Un trésor scientifique aux pieds d’argile
Sur le site de la station d’expérimentation rizicole, l’enthousiasme du Dr Moukoumbi Yonnelle Déa est contagieux, mais son constat est amer. Depuis 2019, sur les dix hectares offerts par le ministère de l’Agriculture, seuls trois ont pu être aménagés faute de moyens. C’est ici, avec une équipe réduite à deux assistants de recherche et quelques journaliers, que se prépare pourtant l’avenir de la souveraineté alimentaire du pays. Le projet est d’une importance stratégique : développer des variétés améliorées de riz adaptées au climat gabonais. Et les résultats sont là. La chercheuse confie qu’elle revient de Corée du Sud où l’équipe a présenté ses variétés, lesquelles figurent désormais dans le catalogue officiel KAFACI Nouvelles Variétés de Riz Africain 2025 des variétés homologuées dans tous les pays africains participants au projet riz pour 2025. Les variétés de riz MBOMA, CHEYI, MOUKAFACI 1 sont sollicitées et les deux riz noirs « Made in Gabon », l’Orient noir, font déjà figure de stars internationales.
En effet, les sollicitations viennent des Systèmes de Recherches Nationaux Agricoles de nombreux pays tels que la Tanzanie, l’Ouganda, le Sénégal, le Mali, le Burkina Faso, la RDC, le Congo-Brazzaville, le Cameroun, etc. L’expertise gabonaise est sollicitée par des organismes internationaux comme l’OAPI, la FAO et des centres internationaux de recherche comme AfricaRice et l’IITA.
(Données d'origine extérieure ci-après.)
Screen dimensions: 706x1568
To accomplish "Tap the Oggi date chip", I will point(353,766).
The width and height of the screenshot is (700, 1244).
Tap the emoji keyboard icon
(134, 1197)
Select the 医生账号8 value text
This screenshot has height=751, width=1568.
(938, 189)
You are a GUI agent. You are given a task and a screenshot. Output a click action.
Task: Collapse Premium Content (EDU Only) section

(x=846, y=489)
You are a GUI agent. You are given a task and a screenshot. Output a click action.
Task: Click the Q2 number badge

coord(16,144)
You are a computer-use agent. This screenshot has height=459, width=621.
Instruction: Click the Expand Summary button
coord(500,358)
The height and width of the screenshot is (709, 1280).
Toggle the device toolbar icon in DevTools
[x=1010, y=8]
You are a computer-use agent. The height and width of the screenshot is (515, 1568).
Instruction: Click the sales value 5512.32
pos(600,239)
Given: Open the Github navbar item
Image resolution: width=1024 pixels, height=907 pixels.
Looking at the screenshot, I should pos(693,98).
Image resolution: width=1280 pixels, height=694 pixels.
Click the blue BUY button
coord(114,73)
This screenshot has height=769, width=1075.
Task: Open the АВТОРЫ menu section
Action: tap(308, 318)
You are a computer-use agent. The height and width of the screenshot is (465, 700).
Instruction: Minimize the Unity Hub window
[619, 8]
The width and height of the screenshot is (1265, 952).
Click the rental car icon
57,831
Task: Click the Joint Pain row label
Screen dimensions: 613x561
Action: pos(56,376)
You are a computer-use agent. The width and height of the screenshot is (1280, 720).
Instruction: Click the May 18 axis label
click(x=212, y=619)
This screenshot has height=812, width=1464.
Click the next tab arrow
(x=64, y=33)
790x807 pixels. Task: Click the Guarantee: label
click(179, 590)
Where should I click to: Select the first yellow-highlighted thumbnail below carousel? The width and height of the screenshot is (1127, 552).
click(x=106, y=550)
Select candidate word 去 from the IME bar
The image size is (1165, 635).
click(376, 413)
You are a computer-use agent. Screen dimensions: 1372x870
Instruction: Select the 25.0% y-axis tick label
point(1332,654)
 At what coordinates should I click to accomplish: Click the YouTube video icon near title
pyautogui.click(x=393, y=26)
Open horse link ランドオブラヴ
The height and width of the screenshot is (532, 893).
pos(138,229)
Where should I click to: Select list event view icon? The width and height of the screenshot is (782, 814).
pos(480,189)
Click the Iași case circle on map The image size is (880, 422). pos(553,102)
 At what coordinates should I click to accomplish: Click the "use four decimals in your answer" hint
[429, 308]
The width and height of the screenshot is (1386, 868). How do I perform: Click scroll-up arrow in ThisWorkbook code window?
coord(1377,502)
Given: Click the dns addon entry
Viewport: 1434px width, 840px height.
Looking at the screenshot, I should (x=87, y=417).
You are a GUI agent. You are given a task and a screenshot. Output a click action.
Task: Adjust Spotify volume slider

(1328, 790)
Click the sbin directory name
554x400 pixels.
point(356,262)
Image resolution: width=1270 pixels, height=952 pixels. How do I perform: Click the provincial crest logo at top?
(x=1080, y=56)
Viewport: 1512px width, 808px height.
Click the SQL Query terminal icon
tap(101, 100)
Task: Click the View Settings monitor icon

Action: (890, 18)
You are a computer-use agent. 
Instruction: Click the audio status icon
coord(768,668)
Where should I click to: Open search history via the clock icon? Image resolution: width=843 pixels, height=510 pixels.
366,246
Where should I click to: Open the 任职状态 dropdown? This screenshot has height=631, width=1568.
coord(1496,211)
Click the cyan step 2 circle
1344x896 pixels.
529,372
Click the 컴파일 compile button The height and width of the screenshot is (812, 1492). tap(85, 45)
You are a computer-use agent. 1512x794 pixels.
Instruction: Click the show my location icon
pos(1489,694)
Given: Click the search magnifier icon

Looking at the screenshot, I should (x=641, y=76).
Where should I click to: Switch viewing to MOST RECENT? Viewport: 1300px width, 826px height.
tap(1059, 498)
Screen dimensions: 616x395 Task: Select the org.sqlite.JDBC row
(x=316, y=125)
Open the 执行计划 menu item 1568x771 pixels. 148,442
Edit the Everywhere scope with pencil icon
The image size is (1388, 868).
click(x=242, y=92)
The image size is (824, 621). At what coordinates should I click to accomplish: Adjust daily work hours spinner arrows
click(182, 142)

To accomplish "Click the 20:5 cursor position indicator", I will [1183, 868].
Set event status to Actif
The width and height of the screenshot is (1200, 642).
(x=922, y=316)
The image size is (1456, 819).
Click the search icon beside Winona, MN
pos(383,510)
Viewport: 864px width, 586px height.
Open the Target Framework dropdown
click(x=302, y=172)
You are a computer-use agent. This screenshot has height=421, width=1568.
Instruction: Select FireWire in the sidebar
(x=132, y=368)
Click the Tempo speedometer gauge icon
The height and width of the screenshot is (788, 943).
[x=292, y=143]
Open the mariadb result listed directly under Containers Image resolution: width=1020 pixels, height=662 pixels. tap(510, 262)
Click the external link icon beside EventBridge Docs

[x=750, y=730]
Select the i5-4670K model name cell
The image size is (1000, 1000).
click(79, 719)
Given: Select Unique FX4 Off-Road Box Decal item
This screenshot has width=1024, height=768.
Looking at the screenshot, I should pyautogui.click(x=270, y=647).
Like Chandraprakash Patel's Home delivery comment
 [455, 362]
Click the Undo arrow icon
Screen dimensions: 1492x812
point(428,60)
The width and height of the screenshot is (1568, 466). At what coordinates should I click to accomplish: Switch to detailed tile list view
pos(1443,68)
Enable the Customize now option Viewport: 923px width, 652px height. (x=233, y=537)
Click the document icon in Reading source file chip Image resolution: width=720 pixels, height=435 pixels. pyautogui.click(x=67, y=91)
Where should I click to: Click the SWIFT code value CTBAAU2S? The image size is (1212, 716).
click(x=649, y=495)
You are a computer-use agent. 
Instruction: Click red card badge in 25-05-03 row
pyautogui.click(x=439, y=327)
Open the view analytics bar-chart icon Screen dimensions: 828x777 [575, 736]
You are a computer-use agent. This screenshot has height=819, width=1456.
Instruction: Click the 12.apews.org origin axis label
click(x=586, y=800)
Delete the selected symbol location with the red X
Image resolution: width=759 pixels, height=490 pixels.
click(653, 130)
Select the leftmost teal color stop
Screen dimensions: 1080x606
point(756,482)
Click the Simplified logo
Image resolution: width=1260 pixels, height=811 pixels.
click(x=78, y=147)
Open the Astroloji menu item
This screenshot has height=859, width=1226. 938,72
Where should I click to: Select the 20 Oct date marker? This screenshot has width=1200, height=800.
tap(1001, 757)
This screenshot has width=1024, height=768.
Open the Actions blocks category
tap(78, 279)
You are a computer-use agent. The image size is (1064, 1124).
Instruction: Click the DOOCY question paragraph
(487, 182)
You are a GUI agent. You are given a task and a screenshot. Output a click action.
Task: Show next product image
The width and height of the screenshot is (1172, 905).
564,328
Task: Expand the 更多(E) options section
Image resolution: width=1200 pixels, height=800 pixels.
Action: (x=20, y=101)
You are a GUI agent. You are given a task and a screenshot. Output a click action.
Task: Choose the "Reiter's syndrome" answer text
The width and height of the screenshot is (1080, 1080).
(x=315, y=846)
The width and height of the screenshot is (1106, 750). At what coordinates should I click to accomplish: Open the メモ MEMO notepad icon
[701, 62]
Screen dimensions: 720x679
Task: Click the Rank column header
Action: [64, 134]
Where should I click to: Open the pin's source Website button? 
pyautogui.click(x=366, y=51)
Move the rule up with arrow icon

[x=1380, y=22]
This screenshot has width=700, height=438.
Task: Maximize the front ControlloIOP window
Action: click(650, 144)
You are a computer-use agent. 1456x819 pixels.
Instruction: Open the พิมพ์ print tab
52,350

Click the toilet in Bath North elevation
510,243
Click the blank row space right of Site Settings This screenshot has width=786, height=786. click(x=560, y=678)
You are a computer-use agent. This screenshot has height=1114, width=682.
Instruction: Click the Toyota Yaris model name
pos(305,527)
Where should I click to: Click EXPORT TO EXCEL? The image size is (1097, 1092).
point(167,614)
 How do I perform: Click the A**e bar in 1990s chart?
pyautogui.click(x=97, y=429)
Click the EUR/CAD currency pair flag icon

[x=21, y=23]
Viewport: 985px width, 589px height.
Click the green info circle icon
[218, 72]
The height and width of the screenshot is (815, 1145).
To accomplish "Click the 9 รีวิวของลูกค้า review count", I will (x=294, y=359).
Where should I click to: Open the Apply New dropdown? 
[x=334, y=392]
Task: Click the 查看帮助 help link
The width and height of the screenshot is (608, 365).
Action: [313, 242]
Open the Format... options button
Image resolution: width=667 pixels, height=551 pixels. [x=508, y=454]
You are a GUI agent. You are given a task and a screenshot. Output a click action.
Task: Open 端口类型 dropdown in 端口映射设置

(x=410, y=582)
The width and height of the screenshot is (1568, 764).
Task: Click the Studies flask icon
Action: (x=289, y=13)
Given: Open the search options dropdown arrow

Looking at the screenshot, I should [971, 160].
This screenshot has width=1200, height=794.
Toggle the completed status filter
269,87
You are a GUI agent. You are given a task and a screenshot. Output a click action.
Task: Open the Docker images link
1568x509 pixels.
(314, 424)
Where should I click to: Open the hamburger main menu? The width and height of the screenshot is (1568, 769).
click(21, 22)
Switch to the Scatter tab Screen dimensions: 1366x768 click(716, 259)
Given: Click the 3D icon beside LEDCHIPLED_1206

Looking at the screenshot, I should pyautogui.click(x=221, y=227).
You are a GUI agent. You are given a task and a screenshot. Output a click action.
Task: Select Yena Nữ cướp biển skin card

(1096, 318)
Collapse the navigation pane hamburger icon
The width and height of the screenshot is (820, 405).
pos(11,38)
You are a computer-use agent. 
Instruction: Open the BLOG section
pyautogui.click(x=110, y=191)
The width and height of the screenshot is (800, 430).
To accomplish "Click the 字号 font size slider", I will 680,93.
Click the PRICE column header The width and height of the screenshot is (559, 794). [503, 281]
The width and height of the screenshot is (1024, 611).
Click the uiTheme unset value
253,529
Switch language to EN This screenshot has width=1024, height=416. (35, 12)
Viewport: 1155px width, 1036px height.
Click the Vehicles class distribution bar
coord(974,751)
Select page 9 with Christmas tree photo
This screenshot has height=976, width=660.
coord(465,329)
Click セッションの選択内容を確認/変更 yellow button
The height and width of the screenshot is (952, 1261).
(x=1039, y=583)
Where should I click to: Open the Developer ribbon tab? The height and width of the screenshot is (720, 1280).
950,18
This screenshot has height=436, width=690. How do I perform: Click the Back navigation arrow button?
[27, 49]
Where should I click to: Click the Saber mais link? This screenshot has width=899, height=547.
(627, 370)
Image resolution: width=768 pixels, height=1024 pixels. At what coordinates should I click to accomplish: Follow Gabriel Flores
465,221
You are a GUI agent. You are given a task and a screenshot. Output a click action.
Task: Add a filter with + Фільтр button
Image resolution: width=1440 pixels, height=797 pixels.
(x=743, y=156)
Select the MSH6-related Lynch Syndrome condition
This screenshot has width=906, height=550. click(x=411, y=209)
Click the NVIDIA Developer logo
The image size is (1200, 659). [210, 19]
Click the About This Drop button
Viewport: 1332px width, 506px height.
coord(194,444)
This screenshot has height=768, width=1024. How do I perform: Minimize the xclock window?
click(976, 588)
Mais le prestige international s’arrête aux frontières de la station. À Kougouleu, le quotidien est loin des laboratoires aseptisés. Depuis un financement unique de 72 millions de FCFA octroyé en 2019 par le regretté ministre Iwangu, suivi en 2020 du financement Okoumé de 25 millions du ministère de la Recherche Scientifique, le soutien de l’État s’est évaporé. Le spectacle est saisissant de paradoxe : alors qu’aucun appui significatif n’a été enregistré de la part des ministères de la Recherche ou de l’Agriculture depuis cinq ans, les infrastructures tombent en ruines. Faute d’entrepôts et de chambre froide, les chercheurs en sont réduits au sauvetage de fortune en stockant les précieuses semences dans des congélateurs domestiques, la science du système D.

Le Dr Moukoumbi déplore qu’ils doivent parfois jeter des échantillons s’ils manquent de place dans ces appareils de secours. C’est une aberration économique majeure quand on sait que le Gabon ambitionne de produire plus de 52 000 tonnes de riz d’ici 2035 pour réduire ses importations massives dans le cadre de la mise en œuvre de la Stratégie Nationale de Développement Rizicole (SNDR) validée en novembre 2024.
Un gisement d’emplois pour la jeunesse


L’or blanc de Kougouleu n’est pas seulement une affaire de grains de riz ; c’est une promesse de développement industriel. Le programme prévoit la formation de toute une chaîne de métiers, incluant des agri-multiplicateurs spécialisés dans la production de semences commerciales, des riziers experts du traitement post-récolte, des spécialistes de la transformation et de l’étuvage du riz ainsi que des artisans dédiés à la fabrication locale de petit outillage comme les bineuses, les sarcleuses, les égreneuses, les batteuses ou les vanneuses. L’année dernière, quarante jeunes ont été formés avec l’appui de la coopération japonaise (JICA) et l’association des étudiants et fonctionnaires formés au Japon, mais faute de budget, le suivi est aujourd’hui impossible. La chercheuse s’interroge sur la manière d’intéresser les jeunes si le cadre de travail reste choquant, et elle appelle à une véritable volonté politique pour changer la donne.
L’appel au sommet de l’État
Alors que le discours officiel prône le retour des expertises nationales expatriées, le Dr Moukoumbi, revenue au pays après cinq années passées à la FAO RDC comme expert international en technologies semencières et responsable de l’unité semence qui a bâti ce programme, refuse de baisser les bras. Elle interpelle aujourd’hui les décideurs : l’homologation est signée, le catalogue national est en cours et les Gabonais consomment chaque année davantage de riz, avec une moyenne dépassant les 44 kg par personne. L’or blanc est là, sous nos yeux, à Kougouleu. Il ne lui manque plus qu’un toit, des infrastructures et un véritable soutien pour nourrir enfin le pays.